▶ **GOAL**: Reproduce everything from the line containing "At what coordinates should I click to accomplish: Expand the See" down to the line containing "(x=86, y=346)", renaming "screenshot" as "capture" and leaving all else as it is.

▶ **DATA EXCERPTS**:
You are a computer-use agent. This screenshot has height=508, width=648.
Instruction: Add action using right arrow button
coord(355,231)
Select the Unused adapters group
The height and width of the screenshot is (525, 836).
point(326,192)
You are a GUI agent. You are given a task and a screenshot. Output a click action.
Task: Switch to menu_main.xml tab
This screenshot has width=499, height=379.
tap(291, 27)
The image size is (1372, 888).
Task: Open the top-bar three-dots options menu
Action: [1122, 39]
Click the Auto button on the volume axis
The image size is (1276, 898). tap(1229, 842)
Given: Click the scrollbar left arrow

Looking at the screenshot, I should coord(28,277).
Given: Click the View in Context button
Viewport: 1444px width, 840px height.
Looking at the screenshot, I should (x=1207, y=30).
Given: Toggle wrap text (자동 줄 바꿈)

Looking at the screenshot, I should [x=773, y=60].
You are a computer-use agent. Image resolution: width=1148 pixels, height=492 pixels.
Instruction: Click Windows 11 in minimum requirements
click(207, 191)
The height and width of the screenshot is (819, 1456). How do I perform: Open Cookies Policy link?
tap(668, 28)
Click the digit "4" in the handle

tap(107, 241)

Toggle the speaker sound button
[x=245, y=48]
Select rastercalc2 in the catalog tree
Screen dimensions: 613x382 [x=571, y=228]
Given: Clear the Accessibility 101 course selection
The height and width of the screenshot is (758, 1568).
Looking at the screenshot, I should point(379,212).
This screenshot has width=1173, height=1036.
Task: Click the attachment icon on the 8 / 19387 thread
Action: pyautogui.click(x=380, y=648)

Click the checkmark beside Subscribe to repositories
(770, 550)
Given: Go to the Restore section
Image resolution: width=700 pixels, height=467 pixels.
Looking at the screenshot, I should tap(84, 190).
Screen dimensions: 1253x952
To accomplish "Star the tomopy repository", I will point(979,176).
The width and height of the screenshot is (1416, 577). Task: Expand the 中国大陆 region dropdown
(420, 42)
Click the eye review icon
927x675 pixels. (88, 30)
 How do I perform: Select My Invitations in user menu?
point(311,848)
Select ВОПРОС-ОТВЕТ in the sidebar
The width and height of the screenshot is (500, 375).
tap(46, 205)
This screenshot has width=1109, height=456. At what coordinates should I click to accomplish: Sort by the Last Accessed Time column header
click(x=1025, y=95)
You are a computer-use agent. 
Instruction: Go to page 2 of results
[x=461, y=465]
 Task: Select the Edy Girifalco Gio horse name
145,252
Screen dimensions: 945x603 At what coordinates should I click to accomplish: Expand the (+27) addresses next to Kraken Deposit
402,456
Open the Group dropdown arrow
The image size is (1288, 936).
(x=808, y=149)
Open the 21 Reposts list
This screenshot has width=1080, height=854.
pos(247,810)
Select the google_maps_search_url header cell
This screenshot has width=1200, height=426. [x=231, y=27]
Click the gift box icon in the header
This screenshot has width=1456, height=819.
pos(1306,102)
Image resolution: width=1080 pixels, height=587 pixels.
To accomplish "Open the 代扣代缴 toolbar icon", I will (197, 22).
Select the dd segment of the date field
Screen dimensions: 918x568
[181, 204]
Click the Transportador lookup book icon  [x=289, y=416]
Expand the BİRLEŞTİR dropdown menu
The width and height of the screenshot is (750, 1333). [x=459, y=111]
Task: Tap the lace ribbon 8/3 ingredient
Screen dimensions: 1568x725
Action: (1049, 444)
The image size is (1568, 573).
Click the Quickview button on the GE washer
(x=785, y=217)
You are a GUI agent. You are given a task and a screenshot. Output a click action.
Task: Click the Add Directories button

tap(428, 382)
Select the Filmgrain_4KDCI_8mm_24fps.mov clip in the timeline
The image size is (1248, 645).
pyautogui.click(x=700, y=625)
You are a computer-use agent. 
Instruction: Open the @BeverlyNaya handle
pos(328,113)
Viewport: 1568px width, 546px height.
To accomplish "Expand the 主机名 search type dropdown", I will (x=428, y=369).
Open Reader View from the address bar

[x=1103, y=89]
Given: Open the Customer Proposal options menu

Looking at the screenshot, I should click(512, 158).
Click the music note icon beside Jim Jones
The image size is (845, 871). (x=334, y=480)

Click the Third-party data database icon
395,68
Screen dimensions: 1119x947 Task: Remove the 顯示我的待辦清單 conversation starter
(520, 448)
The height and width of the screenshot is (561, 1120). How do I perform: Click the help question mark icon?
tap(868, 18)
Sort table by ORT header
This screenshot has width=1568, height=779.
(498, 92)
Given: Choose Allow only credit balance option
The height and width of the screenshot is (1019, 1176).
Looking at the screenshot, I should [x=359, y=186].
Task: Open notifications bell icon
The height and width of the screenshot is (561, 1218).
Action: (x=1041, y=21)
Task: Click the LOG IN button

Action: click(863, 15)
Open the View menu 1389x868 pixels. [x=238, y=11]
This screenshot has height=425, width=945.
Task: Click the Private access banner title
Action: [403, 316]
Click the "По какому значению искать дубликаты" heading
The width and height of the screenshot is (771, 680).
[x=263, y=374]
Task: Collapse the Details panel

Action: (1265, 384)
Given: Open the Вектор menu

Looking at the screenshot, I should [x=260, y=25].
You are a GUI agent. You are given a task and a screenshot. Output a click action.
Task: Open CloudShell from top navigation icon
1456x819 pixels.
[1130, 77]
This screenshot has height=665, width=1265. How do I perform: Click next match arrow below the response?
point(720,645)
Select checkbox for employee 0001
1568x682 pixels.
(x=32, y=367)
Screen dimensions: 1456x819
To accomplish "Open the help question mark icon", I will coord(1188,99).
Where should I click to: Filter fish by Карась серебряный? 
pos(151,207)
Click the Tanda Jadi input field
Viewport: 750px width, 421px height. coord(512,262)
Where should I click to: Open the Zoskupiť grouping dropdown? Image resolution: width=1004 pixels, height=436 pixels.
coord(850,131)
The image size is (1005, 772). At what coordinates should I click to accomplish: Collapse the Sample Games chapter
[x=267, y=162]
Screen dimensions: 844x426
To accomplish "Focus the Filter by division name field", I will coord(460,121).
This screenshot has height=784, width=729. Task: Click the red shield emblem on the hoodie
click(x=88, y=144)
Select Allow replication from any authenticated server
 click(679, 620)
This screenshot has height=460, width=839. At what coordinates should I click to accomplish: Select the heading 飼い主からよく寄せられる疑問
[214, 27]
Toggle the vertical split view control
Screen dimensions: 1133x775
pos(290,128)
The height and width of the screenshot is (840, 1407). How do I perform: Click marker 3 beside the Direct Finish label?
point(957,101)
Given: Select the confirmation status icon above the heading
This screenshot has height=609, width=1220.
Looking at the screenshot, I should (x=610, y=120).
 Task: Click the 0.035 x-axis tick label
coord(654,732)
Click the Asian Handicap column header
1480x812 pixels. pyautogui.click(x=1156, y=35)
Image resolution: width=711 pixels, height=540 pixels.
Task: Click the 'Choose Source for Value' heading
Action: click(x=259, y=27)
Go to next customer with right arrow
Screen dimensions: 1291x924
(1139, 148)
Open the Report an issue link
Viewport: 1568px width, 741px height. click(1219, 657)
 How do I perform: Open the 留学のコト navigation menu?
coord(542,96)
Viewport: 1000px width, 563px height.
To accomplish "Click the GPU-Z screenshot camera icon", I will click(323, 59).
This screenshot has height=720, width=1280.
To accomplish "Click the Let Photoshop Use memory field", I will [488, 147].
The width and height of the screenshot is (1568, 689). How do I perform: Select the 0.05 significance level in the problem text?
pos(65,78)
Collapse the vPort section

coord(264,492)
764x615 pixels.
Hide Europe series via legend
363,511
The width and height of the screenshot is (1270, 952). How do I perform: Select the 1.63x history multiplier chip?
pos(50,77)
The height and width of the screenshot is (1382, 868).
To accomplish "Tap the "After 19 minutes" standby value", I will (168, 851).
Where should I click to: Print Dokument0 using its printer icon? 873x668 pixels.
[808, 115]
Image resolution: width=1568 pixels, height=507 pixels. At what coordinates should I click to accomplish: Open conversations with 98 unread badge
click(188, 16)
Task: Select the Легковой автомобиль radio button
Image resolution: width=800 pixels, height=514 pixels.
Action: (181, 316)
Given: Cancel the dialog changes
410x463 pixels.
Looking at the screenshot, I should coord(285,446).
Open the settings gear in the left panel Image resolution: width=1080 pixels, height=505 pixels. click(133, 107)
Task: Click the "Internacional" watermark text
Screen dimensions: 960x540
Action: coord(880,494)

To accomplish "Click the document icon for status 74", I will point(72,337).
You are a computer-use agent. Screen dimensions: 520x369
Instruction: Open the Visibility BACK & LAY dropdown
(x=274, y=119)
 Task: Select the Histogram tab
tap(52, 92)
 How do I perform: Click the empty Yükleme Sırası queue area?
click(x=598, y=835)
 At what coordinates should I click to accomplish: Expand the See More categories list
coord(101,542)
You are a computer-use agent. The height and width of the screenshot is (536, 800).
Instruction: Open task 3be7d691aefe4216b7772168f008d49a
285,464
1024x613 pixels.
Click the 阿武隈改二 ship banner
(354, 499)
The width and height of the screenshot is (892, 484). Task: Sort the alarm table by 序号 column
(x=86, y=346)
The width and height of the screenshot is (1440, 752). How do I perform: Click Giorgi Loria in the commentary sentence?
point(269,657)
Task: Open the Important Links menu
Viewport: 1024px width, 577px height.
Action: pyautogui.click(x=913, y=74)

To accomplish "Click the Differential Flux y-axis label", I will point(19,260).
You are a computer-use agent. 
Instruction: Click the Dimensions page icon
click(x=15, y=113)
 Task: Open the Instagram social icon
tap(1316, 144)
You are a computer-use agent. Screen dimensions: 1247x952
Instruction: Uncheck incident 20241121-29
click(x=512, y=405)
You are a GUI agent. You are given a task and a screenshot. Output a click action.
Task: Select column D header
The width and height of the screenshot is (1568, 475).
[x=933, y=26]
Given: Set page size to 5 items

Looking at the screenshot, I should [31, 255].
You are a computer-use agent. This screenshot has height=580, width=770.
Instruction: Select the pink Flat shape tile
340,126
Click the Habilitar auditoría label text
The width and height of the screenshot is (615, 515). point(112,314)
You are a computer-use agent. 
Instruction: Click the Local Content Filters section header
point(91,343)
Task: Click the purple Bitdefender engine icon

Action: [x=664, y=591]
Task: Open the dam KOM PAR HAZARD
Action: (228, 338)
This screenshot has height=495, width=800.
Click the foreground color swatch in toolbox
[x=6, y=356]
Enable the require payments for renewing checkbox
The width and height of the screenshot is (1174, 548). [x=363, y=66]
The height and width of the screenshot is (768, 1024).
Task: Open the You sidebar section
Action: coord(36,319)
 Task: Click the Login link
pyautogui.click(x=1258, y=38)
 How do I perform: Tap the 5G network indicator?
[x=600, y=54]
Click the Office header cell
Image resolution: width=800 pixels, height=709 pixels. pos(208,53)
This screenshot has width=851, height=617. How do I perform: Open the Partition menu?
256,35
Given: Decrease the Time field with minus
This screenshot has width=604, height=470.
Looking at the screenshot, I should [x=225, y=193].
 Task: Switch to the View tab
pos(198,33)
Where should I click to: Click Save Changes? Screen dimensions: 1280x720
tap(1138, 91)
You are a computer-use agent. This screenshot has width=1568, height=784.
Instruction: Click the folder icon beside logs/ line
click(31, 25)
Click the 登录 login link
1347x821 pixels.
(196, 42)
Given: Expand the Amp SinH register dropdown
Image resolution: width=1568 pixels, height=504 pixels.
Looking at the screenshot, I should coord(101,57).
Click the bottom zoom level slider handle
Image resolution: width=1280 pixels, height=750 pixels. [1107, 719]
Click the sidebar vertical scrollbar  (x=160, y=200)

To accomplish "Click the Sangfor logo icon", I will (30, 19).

▶ **CORRECT ANSWER**:
 At what coordinates should I click to accomplish: Expand the See More categories list
coord(101,542)
You are a computer-use agent. The height and width of the capture is (536, 800).
Instruction: Open task 3be7d691aefe4216b7772168f008d49a
285,464
1024x613 pixels.
Click the 阿武隈改二 ship banner
(354, 499)
The width and height of the capture is (892, 484). Task: Sort the alarm table by 序号 column
(x=86, y=346)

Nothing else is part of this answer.